De son parcours politique, Melchior Wathelet garde surtout un certain “héritage” qui lui permet d’aborder le monde de l’entreprise avec un autre regard.

De son parcours politique, Melchior Wathelet garde surtout un certain “héritage” qui lui permet d’aborder aujourd’hui le monde de l’entreprise avec un autre regard.

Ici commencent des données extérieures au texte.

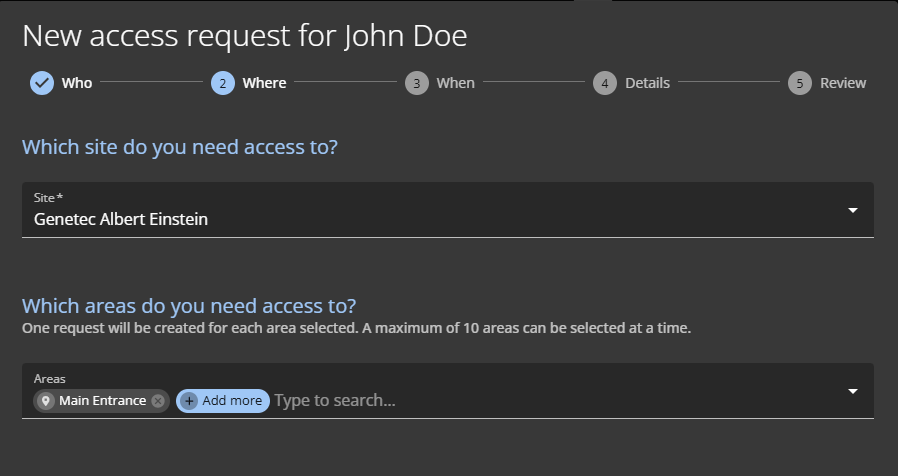
Task: Click the step 2 circle icon
Action: point(223,83)
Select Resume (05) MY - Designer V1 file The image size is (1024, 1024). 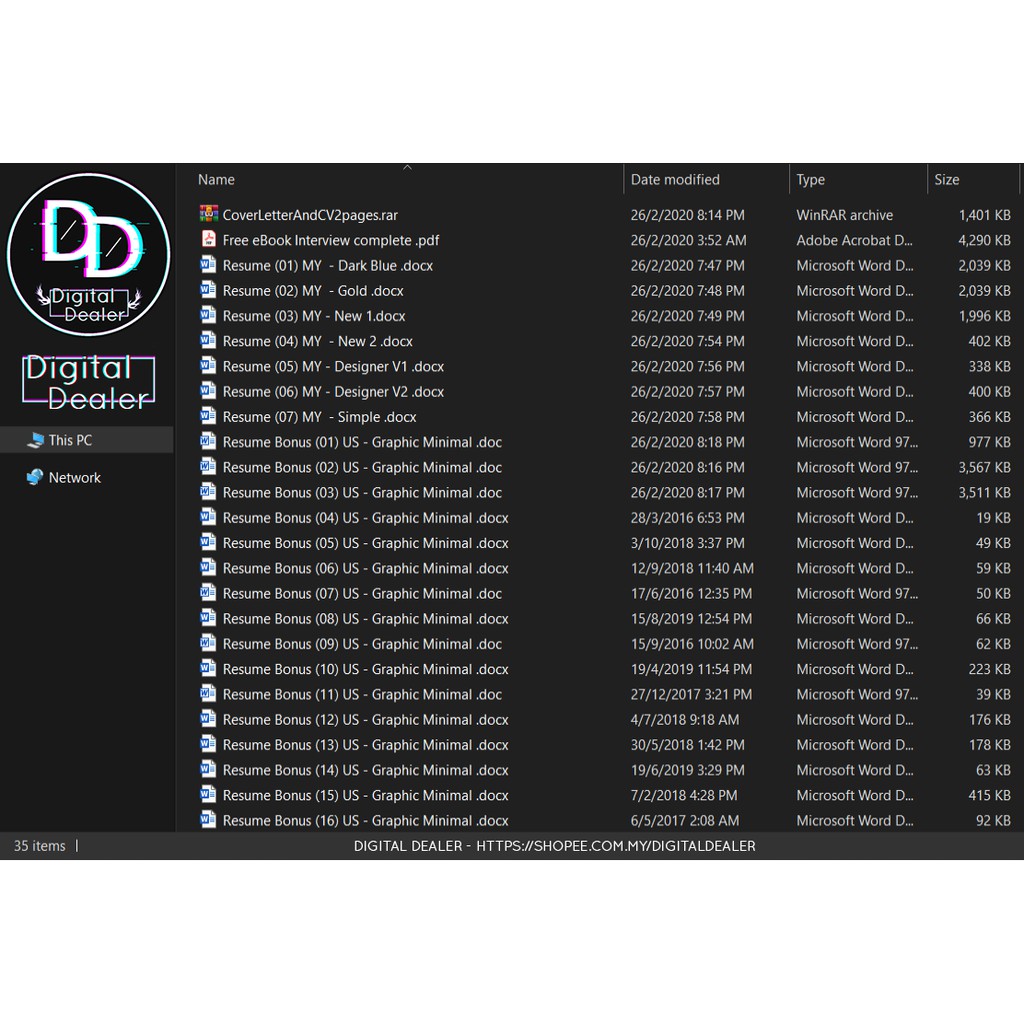click(x=333, y=366)
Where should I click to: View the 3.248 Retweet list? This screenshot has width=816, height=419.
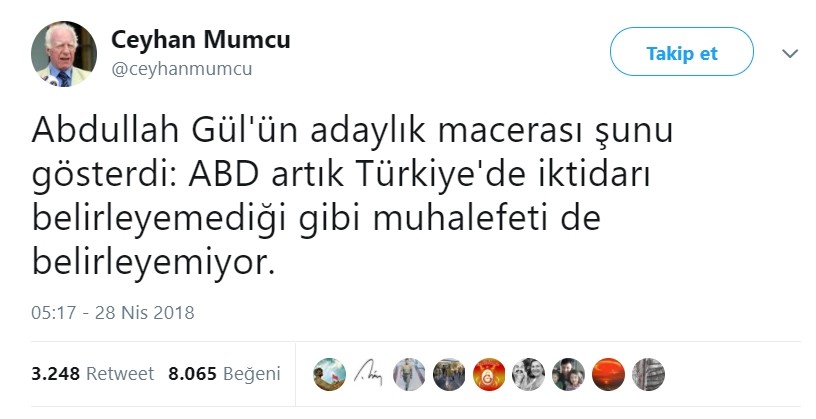(x=93, y=373)
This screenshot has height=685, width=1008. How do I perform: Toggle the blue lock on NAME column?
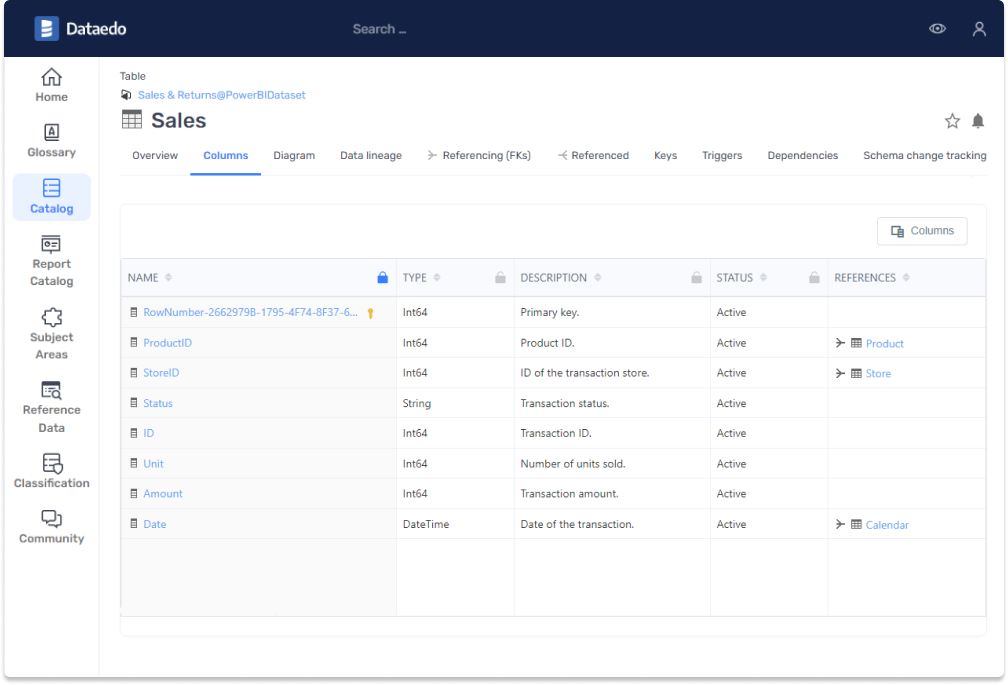pyautogui.click(x=382, y=278)
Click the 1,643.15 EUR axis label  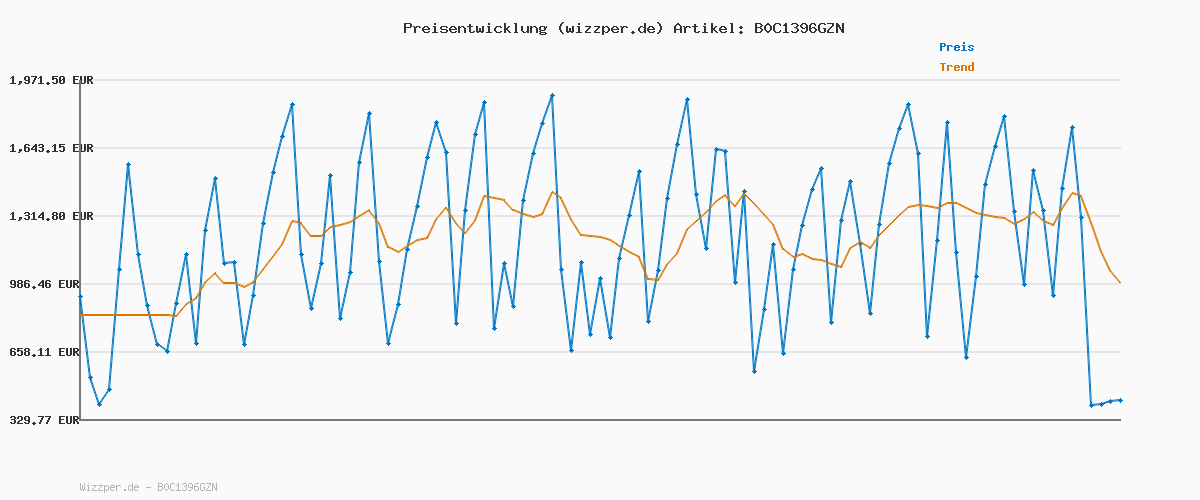click(51, 148)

“Ce que la politique m’a le plus apporté dans ma nouvelle vie business, c’est cette capacité de me mettre à la place de l’interlocuteur, conclut Melchior Wathelet. Il faut véritablement être à l’écoute et la politique m’a beaucoup appris dans le fait de savoir gérer les gens, les communautés, les différences de points de vue et les éléments de compromis. Elle m’aide aussi pour prendre des décisions basées sur un objectif qui a été défini. Même si tout le monde ne doit pas être d’accord avec la décision qui a été prise, tout le monde doit comprendre pourquoi on l’a prise. La politique m’a vraiment appris cela et je m’en inspire encore au quotidien, mais cette fois, sans ces pressions de la communication, de l’image et de l’agenda qui vous échappent totalement quand vous êtes ministre.”